Des progrès limités ont été enregistrés en ce qui concerne l’application des Déclarations de Nairobi. La troisième réunion d’évaluation de l’application des Déclarations de Nairobi s’est tenue à Kinshasa le 11 février, sous la présidence du Coordonnateur exécutif du Mécanisme national de surveillance du plan-cadre. Il a été convenu à cette occasion de dépêcher en Ouganda une équipe pluridisciplinaire à direction gouvernementale en vue d’accélérer et de coordonner le rapatriement des anciens éléments du M23 et de leurs armes.

Bonne note aux FARDC

Bien que traqués, les FDLR compromettent la stabilité dans l’Est de la République démocratique du Congo et le reste de la région, félicitant les FARDC pour avoir lancé des opérations militaires pour entraver leurs activités.
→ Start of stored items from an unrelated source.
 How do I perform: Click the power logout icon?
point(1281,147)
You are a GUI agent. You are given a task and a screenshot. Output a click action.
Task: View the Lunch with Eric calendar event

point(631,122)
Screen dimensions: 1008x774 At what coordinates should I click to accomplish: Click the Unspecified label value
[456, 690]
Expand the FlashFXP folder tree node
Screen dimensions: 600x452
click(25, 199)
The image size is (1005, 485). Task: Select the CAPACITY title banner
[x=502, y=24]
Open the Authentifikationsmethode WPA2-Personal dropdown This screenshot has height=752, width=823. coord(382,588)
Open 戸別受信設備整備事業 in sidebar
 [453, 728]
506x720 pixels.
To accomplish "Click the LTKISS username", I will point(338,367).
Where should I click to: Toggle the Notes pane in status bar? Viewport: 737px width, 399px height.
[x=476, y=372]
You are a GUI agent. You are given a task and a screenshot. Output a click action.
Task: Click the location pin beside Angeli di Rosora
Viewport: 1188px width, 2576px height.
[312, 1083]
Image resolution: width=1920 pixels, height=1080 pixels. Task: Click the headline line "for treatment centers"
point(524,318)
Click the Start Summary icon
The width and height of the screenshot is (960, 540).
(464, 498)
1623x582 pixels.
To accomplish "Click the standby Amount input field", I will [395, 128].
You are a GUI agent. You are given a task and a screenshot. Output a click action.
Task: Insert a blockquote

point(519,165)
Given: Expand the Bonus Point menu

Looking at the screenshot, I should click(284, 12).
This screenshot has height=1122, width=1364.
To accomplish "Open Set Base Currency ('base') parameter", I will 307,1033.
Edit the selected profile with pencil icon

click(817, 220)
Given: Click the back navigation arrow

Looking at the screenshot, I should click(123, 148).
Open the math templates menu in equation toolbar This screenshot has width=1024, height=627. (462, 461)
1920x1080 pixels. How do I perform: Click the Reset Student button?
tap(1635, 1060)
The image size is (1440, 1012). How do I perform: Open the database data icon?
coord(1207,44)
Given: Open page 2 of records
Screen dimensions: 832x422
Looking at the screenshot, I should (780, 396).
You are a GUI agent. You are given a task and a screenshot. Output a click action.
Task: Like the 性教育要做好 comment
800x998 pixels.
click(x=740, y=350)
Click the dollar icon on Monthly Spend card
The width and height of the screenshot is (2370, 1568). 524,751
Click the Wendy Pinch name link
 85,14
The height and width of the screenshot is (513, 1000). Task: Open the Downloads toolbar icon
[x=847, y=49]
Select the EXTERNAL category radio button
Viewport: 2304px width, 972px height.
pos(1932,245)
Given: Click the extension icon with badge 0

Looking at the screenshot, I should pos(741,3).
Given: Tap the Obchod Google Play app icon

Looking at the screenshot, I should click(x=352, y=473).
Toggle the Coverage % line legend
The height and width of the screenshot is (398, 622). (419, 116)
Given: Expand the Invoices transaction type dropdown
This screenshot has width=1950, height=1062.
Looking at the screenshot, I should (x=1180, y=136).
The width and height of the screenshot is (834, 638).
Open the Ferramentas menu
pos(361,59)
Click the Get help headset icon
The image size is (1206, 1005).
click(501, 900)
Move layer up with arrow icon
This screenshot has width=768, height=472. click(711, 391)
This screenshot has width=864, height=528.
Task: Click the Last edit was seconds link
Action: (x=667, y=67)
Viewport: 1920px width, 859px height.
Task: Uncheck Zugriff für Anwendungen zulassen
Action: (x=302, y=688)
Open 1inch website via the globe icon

Il a en outre salué la détermination du Gouvernement à prendre la tête des efforts visant à les neutraliser. « Je me félicite que, malgré des conditions difficiles, les FARDC soient déterminées à neutraliser ce groupe armé », a-t-il reconnu.

Parlant du départ de la Monusco, le numéro 1 des Nations Unies martelait que « le Gouvernement devrait engager un dialogue avec l’ONU en vue d’établir une stratégie de retrait progressif de la MONUSCO qui sera subordonnée à la réalisation d’objectifs de consolidation des acquis des 10 dernières années et de stabilisation du pays à long terme définis conjointement ». Il en appelait à un dialogue qui devrait être considéré comme une occasion de redéfinir et d’améliorer le partenariat entre l’ONU et le Gouvernement et devrait contribuer à faciliter le transfert des tâches de la MONUSCO au Gouvernement et à accélérer le retrait de la Mission.